En esto, siendo los yucatecos hacendosos, trabajadores, debemos excluir su pereza como un motivo para estar fuera de la cadena productiva de la economía local.
Los letreros en casas de “se colocan cierres” “salbutes – sábados y domingos”, “gelatinas y bolis” entre muchos otros de ofrecimiento de productos o servicios de reparación de equipos nos hablan de un pueblo que no se abandona a las lamentaciones, sino que lucha para salir adelante con los recursos a su alcance.
Hace algunos días circuló la información de que miles de niños trabajan. Eso debería preocuparnos, porque abandonan escuela y esperanzas de salir adelante, son presas de un sistema injusto que les ha tocado conocer y sufrir.
En las tiendas de autoservicio, personas de avanzada edad aún laboran acomodando productos de los clientes para ganarse una moneda. Los llaman “Cerillos”.
Cada cierto tiempo la “magnanimidad” del gobierno entrega a personas de 65 y más años un apoyo económico simbólico, que parece obedecer más a propósitos políticos que de justicia social hacia las personas que en el pasado dieron su mejor esfuerzo a la colectividad. Desde luego que no hablaremos de las jugosas jubilaciones de servidores públicos, políticos o funcionarios que vivieron en la abundancia y aún continúan recibiendo recursos cuantiosos del Estado por “servicios prestados”.
Surgen programas como los comedores populares, que en algo ayudan a contadas personas, aunque los espacios sirven más para imprimir fotografías publicitarias periódicas de los políticos que los promovieron.
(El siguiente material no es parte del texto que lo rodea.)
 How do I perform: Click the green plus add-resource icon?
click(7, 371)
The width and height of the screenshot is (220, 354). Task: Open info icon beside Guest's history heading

En busca de oportunidades, nuestros trabajadores del campo vienen a la gran ciudad, o emigran con la mirada puesta en empleos. Algunos lo logran, después de dejar abandonados sus campos, para construir como albañiles las residencias de nuevos potentados, o sirviendo en limpieza de jardines y patios. De ahí surgen accidentes de trabajo que han victimizado a hombres trabajadores del campo empleados en obras de construcción.
Cuando las mujeres trabajadoras de algún pueblo vienen a vender algunos productos obtenidos de sus patios – frutas, legumbres, huevos – son acosadas y sujetas a pagos abusivos de impuestos, sufriendo en veces el despojo de sus productos. Los mercados públicos son campos de concentración urbanos donde se mueren sus fuerzas e ilusiones.
No nos extrañe pues que, ante una situación de este tipo, generalizada, los empresarios estén dispuestos a invertir en negocios nuevos en el entendimiento de que pagarán salarios bajísimos, no darán seguro social a sus trabajadores y reducirán al máximo las prestaciones posibles. En sus cada vez más numerosas agrupaciones o asociaciones civiles para ayudar a los enfermos, donar juguetes a los niños, dar consejos de cómo vivir mejor, visitarlos cuando están en hospitales o centros de reclusión de mujeres en desamparo o ancianos abandonados, tienen cuidado de publicitar sus acciones calificadas como “de profundo contenido humano, religioso y social”.
Los tiempos no cambian y Yucatán parece revivir estampas de tiempos pretéritos, cuando las clases sociales altas vivían en la opulencia, en tanto los trabajadores, generadores y sustento de sus fortunas, vivían en la miseria.
Pero en estos primeros años de un nuevo siglo va surgiendo un sentimiento de rechazo y protesta. Como que ya se acercan los tiempos de examinar, cambiar las actitudes, examinar los hechos y circunstancias, y promover acciones que sean no de mera apariencia, sino de plena justicia social.